Samedi 25 mars, se tenait la 9e
édition du concours de poésie urbaine à Libreville. Cette compétition qui se
tient annuellement à l’Institut Français (IF) a livré son verdict et c’est
Franck-Noël Makosso alias NO qui a été sacré pour la deuxième fois consécutive,
une grande première depuis l’existence de cette joute oratoire. Le directeur
artistique et organisateur de cet événement populaire a accepté de revenir sur
cette grand’ messe du verbe, de la langue et du langage. Celui qui se présente non
sans une pointe d’humour, comme étant le « porteur de café » du
groupe Movaizhaleine livre les ambitions de la compétition à moyen et long
terme, les conditions d’organisation et l’engouement susciter par le slam au
Gabon, dans un contexte difficile aussi bien politiquement que financièrement. Rencontre
avec le très discret mais efficace et passionné Deenice Pambo.
Gstoremusic : On avait déjà connu un fait inédit dans cette compétition à savoir deux slameurs arrivés ex-aequo (Buumh Iks et Pasteur) en 2008 si nos souvenirs sont bons. La dixième édition de la coupe nationale de slam qui vient de s’achever a vu le sacre du champion sortant à savoir No (Franck-Noël Makosso de son vrai nom). Quel est votre sentiment après cette grande première ?
Deenice Pambo : D'abord, un petit rectificatif, mars 2017 constituait la 9e édition. Comme à chaque édition, j'ai toujours un sentiment de satisfaction. La satisfaction vient surtout des nouveaux : on a enregistré plusieurs nouveaux dont deux jeunes jeunes avec une moyenne d'âge entre 15 et 16 ans. Preuve qu'il y a une certaine dynamique autour de cette joute.
Gstoremusic : Plus que jamais, les textes ont une très forte connotation politique avec des propos critiques. Penses-tu que c’est un passage obligé pour bien figurer dans la compétition ?

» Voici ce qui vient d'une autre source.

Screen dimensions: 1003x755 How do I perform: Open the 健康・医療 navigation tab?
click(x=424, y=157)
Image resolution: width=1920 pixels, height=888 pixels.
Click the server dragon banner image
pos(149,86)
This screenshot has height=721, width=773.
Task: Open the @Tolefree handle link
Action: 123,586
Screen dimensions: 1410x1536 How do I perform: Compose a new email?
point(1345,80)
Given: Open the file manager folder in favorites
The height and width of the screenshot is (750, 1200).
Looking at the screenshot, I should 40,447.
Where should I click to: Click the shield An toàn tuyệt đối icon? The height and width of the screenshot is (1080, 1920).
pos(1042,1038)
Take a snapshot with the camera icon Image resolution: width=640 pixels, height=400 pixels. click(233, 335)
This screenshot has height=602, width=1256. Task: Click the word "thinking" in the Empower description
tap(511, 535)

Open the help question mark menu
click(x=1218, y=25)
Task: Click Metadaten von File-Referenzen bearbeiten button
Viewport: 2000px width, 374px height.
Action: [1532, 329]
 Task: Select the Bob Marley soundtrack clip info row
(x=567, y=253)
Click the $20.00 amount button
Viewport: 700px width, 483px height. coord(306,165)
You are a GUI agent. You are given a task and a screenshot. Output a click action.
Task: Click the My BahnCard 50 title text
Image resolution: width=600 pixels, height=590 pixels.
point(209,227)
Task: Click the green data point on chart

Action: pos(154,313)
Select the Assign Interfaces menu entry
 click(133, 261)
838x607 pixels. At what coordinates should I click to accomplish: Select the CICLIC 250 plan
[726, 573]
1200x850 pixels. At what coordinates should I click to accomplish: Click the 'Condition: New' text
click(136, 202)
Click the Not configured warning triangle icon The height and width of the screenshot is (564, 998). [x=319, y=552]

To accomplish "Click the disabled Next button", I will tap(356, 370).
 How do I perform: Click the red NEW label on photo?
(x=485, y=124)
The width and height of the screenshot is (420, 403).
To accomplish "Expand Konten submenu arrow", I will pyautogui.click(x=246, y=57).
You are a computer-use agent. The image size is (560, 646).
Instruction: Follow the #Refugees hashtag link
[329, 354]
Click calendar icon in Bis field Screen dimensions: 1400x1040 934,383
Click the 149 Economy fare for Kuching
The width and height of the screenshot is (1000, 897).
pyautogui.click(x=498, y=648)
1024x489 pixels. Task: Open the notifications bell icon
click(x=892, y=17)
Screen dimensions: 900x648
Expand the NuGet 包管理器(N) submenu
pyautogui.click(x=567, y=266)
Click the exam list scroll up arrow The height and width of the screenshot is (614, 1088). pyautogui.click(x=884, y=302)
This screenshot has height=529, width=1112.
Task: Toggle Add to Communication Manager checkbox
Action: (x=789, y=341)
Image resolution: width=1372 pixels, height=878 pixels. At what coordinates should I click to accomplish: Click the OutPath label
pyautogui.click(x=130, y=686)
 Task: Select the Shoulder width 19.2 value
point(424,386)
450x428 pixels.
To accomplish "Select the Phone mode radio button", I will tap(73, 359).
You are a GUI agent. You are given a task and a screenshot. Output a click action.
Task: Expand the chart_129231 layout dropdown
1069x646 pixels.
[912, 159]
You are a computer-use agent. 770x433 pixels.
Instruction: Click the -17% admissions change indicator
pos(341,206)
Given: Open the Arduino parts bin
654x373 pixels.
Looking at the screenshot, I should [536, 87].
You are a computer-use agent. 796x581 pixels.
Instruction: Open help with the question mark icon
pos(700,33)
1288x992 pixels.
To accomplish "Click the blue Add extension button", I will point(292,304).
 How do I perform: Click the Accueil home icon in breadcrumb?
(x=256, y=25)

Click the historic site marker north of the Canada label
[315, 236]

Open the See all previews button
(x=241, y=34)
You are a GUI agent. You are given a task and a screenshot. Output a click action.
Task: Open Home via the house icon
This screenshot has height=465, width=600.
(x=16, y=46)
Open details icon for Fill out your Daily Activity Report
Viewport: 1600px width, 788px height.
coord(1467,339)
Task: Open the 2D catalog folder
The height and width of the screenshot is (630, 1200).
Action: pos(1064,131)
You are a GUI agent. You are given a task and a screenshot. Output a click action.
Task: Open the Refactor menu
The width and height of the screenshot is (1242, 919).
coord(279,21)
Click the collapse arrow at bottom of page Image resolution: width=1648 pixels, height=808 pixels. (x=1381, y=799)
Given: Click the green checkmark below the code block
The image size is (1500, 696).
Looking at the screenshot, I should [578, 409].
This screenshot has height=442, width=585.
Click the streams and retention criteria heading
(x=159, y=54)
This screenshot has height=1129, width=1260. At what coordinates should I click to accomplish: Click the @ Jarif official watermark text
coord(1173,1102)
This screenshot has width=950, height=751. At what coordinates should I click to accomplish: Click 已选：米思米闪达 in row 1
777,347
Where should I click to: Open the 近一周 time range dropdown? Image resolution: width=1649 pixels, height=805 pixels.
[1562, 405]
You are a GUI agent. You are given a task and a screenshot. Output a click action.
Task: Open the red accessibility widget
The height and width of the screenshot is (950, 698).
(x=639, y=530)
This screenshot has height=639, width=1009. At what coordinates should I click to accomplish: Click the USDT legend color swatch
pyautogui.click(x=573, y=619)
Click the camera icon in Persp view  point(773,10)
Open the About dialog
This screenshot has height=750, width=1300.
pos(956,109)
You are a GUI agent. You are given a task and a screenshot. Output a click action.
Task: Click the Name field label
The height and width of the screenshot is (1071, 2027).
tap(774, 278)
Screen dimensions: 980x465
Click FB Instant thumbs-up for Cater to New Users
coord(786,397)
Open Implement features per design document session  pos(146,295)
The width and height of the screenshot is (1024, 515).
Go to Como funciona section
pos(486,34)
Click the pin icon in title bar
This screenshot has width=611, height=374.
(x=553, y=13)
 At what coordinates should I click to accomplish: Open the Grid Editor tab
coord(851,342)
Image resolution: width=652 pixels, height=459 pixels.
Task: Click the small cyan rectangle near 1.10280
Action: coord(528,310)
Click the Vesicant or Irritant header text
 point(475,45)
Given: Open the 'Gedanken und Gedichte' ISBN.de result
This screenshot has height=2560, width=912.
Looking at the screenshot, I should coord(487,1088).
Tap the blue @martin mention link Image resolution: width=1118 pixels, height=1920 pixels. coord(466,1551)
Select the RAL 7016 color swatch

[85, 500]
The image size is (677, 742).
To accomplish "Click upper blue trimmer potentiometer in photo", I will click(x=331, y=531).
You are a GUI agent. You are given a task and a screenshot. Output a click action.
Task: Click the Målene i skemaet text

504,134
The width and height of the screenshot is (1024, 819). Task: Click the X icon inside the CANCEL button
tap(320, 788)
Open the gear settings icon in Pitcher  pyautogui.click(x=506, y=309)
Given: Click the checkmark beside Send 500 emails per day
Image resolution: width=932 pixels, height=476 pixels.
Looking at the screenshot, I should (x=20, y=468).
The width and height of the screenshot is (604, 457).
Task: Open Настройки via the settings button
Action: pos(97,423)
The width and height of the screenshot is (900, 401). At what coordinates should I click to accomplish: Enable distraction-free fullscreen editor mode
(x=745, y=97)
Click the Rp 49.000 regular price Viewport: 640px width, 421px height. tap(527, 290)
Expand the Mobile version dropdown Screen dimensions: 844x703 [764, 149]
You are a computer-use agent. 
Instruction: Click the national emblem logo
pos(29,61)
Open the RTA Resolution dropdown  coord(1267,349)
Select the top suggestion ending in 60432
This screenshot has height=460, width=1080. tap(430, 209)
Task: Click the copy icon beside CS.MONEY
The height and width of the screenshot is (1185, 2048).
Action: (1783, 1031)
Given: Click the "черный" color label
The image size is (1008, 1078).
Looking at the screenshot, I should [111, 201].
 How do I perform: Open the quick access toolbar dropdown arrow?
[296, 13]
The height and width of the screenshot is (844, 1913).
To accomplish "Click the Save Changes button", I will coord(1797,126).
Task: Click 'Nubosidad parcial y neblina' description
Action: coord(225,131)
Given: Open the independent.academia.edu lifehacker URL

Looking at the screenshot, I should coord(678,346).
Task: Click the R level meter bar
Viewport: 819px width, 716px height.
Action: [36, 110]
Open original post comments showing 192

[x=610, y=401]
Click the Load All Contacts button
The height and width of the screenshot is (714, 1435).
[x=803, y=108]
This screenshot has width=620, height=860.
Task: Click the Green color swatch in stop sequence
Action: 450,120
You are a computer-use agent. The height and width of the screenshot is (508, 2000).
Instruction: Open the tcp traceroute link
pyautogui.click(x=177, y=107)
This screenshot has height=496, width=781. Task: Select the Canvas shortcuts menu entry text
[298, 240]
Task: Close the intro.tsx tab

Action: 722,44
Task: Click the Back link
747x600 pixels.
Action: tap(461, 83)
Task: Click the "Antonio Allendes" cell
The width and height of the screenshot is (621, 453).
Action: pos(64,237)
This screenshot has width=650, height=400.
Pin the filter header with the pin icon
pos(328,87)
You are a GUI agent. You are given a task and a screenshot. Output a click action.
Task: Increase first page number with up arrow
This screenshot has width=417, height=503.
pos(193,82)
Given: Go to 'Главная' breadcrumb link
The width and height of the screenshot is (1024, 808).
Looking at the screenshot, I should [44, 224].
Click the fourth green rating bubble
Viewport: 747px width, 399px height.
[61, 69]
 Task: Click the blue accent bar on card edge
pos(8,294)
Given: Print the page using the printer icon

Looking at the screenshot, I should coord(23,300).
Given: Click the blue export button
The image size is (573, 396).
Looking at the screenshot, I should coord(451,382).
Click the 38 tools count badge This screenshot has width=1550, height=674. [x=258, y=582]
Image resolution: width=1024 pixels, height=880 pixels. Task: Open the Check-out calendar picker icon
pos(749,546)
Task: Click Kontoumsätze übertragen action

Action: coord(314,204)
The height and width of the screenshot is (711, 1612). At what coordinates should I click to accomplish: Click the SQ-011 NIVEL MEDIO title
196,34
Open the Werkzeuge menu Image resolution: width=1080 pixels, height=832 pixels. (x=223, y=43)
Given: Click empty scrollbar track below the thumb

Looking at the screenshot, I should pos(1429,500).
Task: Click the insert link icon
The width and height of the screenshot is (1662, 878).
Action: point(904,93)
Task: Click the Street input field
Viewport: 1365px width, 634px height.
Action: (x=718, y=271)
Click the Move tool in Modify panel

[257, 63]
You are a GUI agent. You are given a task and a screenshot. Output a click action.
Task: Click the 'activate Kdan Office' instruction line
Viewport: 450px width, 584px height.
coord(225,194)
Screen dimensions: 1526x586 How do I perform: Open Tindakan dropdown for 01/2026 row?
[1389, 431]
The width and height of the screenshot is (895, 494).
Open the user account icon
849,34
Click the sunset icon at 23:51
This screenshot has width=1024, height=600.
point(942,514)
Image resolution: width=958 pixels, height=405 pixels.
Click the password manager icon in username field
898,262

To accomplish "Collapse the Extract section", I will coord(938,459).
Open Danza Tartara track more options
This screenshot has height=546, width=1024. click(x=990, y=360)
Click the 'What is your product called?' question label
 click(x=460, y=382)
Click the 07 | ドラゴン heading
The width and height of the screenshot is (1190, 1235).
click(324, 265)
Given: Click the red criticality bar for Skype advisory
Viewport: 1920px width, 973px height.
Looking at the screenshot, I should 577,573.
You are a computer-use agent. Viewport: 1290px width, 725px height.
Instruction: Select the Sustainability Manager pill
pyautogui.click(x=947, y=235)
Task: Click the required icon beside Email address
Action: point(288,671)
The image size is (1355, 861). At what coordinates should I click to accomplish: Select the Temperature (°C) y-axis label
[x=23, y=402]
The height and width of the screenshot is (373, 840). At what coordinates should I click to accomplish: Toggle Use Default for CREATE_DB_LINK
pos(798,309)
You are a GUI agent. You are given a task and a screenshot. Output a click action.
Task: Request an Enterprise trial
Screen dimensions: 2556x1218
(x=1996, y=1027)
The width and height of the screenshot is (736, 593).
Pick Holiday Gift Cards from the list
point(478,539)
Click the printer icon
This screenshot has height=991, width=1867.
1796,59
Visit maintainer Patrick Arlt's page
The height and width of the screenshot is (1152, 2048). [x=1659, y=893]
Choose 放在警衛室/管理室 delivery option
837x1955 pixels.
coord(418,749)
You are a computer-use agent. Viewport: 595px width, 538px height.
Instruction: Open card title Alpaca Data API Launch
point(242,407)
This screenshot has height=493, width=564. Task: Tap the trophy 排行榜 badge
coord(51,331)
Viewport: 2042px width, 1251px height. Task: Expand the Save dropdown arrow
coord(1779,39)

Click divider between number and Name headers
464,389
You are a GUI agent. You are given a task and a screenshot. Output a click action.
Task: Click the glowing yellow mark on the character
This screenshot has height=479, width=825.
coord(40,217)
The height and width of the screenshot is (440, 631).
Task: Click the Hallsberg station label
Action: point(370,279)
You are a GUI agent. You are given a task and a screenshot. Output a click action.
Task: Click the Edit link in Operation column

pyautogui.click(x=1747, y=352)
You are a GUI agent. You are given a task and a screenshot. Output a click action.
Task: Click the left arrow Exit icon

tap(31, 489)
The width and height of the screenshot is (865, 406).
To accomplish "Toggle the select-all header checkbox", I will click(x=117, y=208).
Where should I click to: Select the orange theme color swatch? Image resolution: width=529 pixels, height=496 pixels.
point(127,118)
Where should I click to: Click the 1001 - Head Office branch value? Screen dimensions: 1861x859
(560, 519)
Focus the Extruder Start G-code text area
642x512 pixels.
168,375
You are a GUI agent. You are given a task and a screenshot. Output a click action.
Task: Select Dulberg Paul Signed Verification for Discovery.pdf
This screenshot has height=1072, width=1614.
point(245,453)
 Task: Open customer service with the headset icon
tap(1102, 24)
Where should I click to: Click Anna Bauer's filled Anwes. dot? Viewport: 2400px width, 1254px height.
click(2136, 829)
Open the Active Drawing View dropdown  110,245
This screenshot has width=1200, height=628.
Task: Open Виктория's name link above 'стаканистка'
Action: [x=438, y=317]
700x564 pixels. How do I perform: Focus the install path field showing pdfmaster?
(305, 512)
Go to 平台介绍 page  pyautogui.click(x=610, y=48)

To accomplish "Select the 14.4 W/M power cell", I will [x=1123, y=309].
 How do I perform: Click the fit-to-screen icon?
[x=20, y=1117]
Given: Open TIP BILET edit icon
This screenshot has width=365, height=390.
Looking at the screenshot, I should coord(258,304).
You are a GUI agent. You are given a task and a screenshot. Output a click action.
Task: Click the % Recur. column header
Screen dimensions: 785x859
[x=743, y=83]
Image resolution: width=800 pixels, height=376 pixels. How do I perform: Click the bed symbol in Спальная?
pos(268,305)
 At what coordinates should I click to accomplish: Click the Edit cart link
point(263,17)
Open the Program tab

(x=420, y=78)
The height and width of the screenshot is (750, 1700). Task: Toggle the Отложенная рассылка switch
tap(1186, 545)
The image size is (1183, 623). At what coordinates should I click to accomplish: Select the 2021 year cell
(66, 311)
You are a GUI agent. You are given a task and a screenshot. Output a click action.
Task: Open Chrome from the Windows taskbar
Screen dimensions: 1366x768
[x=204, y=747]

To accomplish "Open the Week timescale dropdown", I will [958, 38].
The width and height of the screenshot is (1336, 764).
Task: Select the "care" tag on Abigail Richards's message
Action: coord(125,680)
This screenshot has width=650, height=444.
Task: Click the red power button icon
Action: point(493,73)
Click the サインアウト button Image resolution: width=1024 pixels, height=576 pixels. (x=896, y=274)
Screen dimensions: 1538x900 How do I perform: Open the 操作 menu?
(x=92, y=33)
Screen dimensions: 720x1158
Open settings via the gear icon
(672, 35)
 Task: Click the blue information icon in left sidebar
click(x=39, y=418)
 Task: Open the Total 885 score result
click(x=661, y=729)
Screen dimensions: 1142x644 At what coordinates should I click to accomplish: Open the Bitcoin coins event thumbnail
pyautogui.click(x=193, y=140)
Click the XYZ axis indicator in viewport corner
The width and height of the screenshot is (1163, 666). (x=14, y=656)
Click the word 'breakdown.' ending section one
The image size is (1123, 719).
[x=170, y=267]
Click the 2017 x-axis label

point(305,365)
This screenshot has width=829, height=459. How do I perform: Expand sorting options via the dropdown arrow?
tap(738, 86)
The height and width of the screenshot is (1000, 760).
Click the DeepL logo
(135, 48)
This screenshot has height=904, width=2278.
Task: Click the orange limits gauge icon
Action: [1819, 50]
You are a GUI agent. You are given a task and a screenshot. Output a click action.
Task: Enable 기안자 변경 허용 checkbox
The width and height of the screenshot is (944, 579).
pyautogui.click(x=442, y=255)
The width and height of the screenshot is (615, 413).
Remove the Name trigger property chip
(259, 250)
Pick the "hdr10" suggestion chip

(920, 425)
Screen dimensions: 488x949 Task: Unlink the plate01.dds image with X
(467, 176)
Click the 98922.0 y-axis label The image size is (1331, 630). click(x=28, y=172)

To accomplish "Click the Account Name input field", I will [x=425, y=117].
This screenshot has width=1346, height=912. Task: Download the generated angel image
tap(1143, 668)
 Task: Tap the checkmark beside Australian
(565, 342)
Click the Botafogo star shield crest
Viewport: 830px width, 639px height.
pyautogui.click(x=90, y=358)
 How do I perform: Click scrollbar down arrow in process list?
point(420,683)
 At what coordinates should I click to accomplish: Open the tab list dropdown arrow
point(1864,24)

DP : Non, nullement! Les poètes ont un champ libre dans le choix des textes, nous n'imposons rien. En plus, je n'aime pas embrigader les slameurs. L'une des valeurs de cet art est la libre expression. La connotation politique que l'on constate dans 90% des textes déclamés se justifie par l'environnement dans lequel évoluent les poètes. On ne peut pas tricher avec ça.
Gstoremusic : Est-ce pour cela qu’il n’y a pas de thématique retenue chaque année ?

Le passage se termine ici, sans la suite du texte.